Can you collect every line of the data below that contains the word "This", copying each line whole? Case counts, so only matches with the same capitalization qualify.
== Supplied data
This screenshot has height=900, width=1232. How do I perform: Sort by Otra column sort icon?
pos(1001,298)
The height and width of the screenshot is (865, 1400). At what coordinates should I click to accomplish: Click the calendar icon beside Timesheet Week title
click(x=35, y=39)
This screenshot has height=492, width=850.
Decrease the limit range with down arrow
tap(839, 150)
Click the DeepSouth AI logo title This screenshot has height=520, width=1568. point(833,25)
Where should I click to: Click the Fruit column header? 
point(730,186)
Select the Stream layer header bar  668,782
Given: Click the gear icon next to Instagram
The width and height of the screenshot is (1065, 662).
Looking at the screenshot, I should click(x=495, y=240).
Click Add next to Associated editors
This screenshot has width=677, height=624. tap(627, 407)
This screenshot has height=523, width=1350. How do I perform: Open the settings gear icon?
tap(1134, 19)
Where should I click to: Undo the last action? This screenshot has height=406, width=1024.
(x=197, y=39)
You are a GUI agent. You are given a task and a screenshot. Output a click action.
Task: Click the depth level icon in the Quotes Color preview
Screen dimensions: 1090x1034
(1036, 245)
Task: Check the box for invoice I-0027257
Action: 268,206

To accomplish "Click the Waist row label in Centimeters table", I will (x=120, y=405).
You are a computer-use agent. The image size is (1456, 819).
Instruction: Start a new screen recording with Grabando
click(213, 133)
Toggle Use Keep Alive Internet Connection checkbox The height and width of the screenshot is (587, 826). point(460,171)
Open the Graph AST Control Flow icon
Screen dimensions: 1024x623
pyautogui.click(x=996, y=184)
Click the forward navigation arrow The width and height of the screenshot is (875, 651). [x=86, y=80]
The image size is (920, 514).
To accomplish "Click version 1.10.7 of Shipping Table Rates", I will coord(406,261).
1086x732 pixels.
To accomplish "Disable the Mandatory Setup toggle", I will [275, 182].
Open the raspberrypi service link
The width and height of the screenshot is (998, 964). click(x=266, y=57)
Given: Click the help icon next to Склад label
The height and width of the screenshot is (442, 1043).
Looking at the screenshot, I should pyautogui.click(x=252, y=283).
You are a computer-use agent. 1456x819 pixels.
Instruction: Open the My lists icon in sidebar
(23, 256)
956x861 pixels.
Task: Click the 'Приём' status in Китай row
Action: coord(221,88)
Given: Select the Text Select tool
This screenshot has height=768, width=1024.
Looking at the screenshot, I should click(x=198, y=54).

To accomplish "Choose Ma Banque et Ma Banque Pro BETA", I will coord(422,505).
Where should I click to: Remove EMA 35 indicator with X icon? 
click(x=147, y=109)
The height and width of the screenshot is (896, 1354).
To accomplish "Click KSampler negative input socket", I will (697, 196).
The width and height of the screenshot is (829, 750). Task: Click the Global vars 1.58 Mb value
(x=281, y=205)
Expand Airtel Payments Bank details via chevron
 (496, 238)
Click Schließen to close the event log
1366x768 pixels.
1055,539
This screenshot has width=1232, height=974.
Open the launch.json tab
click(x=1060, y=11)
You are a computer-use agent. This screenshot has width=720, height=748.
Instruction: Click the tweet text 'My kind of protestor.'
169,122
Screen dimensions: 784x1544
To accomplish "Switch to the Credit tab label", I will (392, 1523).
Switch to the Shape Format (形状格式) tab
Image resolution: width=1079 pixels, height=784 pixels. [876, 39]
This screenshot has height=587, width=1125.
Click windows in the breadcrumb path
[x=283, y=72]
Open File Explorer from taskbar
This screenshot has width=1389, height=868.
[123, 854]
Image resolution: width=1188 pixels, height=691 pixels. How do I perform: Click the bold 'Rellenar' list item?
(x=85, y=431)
====
## Written solution
This screenshot has height=900, width=1232. How do I perform: Sort by Otra column sort icon?
This screenshot has height=492, width=850.
Click the DeepSouth AI logo title This screenshot has height=520, width=1568. point(833,25)
This screenshot has width=677, height=624. tap(627, 407)
This screenshot has height=523, width=1350. How do I perform: Open the settings gear icon?
Where should I click to: Undo the last action? This screenshot has height=406, width=1024.
This screenshot has height=768, width=1024.
This screenshot has width=1232, height=974.
You are a computer-use agent. This screenshot has width=720, height=748.
This screenshot has height=587, width=1125.
This screenshot has width=1389, height=868.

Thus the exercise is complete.